Il capitalismo spaziale è la nuova fase di riassetto del modo di produzione capitalistico, per sua natura espansivo. Musk e Bezos, da imprenditori, lavorano attivamente per creare le condizioni atte ad accelerare questa fase espansionistica, tanto da aver coniato il concetto di captalismo multiplanetario.
I Cobol Pongide orbitano politicamente nella area anticapitalista, cioè tra coloro che di questa forma d’organizzazione sociale riescono a vedere le contraddizioni, le sperequazioni e le violenze. In questo senso non possiamo che essere critici con i suddetti e con i loro progetti neoliberisti. Tuttavia, crediamo anche che lo spazio cosmico sia una grande opportunità per l’umanità, la possibilità finalmente di emanciparci da un solo unico pianeta, aprendoci forse, all’incontro con altre forme di vita e a esperienze inedite.
La tecnologia creata da Musk e Bezos (e altri) ha l’indubbio vantaggio di avvicinarci molto alla possibilità di “evolverci” come specie cosmica; il punto è quindi questo: colonizzeremo lo spazio per riprodurre pari pari le condizioni di sfruttamento degli esseri viventi che già sperimentiamo su questo pianeta, o coglieremo l’opportunità per creare nuove forme più sensate di convivenza?
Crediamo quindi che vada intrapresa questa ultima opzione, progettando una società cosmica priva di sfruttati e di sfruttatori: una cosmutopia.
Nel vostro ultimissimo libro Sesso con alieni si preannuncia una nuova era di “effusioni intergalattiche”. Ci potete dare qualche altro indizio? E a proposito di amori senza confini, che opinione vi siete fatti del dibattito contemporaneo sulla tutela dei diritti LGBTQI+ in Italia?

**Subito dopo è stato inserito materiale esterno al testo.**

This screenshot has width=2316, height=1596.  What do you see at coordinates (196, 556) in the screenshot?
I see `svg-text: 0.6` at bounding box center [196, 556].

Abbiamo curato il testo Sesso con alieni assieme all’Associazione psicogeografica romana (APR). Si tratta di un insieme eterogeneo di saggi che progettano interfacciamenti estremi tra umani e biologie non-identificate. Questo proprio in previsione di quanto dicevamo nella risposta precedente: la nuova era spaziale c’impone di iniziare a pensare il modo più inclusivo, e reciprocamente appagante, d’interfacciamento con altri esseri probabilmente molto diversi da noi: sulla Terra e altrove.
Sia chiaro che per noi questa prospettiva non può prescindere, qui e ora, dalla pratica dell’antispecismo.
Allora logicamente il percorso diviene quello d’intendere l’antispecismo e qualsiasi altra lotta per l’autodeterminazione di specie (come nel caso LGBTQI e ancor più in generale contro il determinismo binario) come un’unica grande lotta contro ogni forma di sovradeterminazione e sopraffazione biopolitica.
Sesso con alieni parte proprio da questo tipo di presupposto: l’autodeterminazione di genere è una meravigliosa palestra per gli interfacciamenti estremi e le inclusioni radicali che ci attendono nei prossimi anni: al di là della biosfera terrestre.
Nel weekend di Ferragosto abbiamo pianificato una nuova tappa del nostro piccolo tour interstellare ad alta quota presso Passolanciano chiamato Festival delle Cose Belle. Voi sarete ospiti e protagonisti della serata del 13 agosto. Quando vi troverete tra i faggi con le mani sulla consolle, quali cose belle potremmo aspettarci da Cobol Pongide?
Ovunque andiamo ci piace portare un po’ di prospettiva cosmica: con suoni e parole. Entrare in una prospettiva extraatmosferica implica un profondo riassetto di egoismi e di appetiti individuali. Non sappiamo come le cose andranno, se l’umanità supererà indenne questa fase isterica e puerile, ma se non ci prepariamo emotivamente ad un’espansione dei confini geometrici, rischiamo di non accorgerci di quanto il paesaggio attorno a noi stia mutando. Tutto ciò implica nuove suggestioni, nuovi racconti e nuove cartografie. Speriamo di portare un po’ di tutto ciò.
Intervista a cura di Mellifrugo, introduzione di Guglielmo Rapino.